## THE PROBLEM:
Quote exactly and only this range of lines in the data below: the line that holds "Select the strikethrough" to the line that holds "Click the teal person", both included.

[Data items]

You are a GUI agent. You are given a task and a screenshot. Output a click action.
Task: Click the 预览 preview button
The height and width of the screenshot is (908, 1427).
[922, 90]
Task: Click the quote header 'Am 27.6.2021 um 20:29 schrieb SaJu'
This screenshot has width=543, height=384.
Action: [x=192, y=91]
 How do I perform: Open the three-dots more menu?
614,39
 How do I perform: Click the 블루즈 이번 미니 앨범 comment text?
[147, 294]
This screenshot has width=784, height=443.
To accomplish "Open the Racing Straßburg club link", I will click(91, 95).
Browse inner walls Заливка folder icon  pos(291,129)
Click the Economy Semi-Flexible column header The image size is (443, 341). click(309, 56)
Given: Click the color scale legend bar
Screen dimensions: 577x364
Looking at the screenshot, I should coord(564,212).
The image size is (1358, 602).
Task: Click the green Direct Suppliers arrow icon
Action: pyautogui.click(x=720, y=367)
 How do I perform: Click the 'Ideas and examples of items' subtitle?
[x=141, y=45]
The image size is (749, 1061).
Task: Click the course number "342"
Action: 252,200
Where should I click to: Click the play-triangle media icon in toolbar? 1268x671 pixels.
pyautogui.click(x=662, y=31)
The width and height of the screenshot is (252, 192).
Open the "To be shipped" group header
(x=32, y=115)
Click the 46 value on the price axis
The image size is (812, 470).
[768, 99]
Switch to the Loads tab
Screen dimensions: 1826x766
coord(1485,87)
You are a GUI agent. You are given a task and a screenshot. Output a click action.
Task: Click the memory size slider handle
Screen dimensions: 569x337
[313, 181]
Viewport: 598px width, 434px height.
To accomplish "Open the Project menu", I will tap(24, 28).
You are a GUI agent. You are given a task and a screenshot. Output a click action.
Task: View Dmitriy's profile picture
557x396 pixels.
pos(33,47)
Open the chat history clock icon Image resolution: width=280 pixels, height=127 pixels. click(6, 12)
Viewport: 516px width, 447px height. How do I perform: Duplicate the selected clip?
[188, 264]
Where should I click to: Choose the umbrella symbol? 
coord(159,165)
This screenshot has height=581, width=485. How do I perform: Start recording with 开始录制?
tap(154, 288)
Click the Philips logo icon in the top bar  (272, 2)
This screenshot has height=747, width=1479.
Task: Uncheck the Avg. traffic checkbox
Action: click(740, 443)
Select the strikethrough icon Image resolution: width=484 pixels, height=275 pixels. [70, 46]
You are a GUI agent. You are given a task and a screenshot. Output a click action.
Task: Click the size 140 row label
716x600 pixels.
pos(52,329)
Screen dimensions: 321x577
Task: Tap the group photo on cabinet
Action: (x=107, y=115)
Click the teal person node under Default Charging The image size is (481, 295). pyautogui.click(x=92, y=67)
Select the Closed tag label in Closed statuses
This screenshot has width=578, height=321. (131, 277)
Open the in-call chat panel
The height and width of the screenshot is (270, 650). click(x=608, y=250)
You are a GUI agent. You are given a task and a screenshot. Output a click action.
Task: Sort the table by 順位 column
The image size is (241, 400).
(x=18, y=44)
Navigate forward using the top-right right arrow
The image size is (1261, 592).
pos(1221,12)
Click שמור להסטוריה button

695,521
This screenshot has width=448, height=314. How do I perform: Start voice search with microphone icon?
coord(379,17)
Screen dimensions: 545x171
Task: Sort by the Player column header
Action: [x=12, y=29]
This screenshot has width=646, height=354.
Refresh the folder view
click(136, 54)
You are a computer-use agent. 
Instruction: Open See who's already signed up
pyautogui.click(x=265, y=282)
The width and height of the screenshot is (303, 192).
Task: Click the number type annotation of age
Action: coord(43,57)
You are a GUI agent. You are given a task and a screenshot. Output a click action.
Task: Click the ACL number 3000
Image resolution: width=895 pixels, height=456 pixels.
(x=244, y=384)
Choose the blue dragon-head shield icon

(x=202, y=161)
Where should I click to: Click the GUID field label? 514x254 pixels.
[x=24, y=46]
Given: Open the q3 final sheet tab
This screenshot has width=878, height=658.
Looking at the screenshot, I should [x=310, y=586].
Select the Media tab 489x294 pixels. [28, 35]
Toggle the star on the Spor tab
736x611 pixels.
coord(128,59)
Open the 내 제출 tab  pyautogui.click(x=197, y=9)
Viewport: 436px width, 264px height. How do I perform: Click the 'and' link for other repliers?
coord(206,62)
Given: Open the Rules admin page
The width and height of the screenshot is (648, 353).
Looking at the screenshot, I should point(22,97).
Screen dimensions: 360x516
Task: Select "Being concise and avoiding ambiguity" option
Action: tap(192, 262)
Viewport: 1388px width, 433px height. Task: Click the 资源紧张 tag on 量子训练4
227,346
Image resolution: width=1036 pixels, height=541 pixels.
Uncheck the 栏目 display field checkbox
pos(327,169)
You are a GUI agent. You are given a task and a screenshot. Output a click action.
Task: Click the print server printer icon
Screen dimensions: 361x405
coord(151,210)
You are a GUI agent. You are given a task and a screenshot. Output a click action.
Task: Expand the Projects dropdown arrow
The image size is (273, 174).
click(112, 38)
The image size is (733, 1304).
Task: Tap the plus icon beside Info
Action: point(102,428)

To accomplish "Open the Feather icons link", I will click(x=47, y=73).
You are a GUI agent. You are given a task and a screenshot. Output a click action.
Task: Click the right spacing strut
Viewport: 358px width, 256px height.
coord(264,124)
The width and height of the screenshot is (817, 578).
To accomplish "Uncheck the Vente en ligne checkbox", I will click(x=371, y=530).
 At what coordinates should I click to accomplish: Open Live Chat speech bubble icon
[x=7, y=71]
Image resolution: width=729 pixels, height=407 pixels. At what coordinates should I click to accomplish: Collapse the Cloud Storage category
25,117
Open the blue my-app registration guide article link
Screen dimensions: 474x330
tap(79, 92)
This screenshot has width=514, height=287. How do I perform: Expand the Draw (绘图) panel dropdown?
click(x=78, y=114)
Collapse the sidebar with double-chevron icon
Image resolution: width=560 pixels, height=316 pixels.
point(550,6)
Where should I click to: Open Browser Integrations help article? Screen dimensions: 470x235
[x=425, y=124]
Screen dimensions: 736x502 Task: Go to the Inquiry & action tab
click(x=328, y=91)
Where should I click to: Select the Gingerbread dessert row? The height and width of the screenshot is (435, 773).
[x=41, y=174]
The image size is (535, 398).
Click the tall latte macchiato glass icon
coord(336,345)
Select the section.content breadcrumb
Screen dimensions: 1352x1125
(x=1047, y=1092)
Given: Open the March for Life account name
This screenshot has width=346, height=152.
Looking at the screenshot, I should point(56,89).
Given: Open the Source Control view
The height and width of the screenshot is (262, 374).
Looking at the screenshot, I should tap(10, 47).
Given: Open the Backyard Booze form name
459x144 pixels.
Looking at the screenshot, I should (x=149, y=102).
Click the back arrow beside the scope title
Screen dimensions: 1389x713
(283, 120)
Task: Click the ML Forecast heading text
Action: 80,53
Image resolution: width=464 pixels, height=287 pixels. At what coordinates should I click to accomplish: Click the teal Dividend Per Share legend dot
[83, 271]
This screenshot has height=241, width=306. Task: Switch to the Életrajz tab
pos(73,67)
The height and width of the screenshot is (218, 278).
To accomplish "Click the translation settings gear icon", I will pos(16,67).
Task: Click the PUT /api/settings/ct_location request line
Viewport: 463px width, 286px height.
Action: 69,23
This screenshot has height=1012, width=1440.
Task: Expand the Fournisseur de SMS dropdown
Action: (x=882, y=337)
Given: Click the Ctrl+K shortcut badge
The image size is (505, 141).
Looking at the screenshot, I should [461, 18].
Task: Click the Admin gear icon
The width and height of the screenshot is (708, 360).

## COMPLETED TASK:
Select the strikethrough icon Image resolution: width=484 pixels, height=275 pixels. [70, 46]
You are a GUI agent. You are given a task and a screenshot. Output a click action.
Task: Click the size 140 row label
716x600 pixels.
pos(52,329)
Screen dimensions: 321x577
Task: Tap the group photo on cabinet
Action: (x=107, y=115)
Click the teal person node under Default Charging The image size is (481, 295). pyautogui.click(x=92, y=67)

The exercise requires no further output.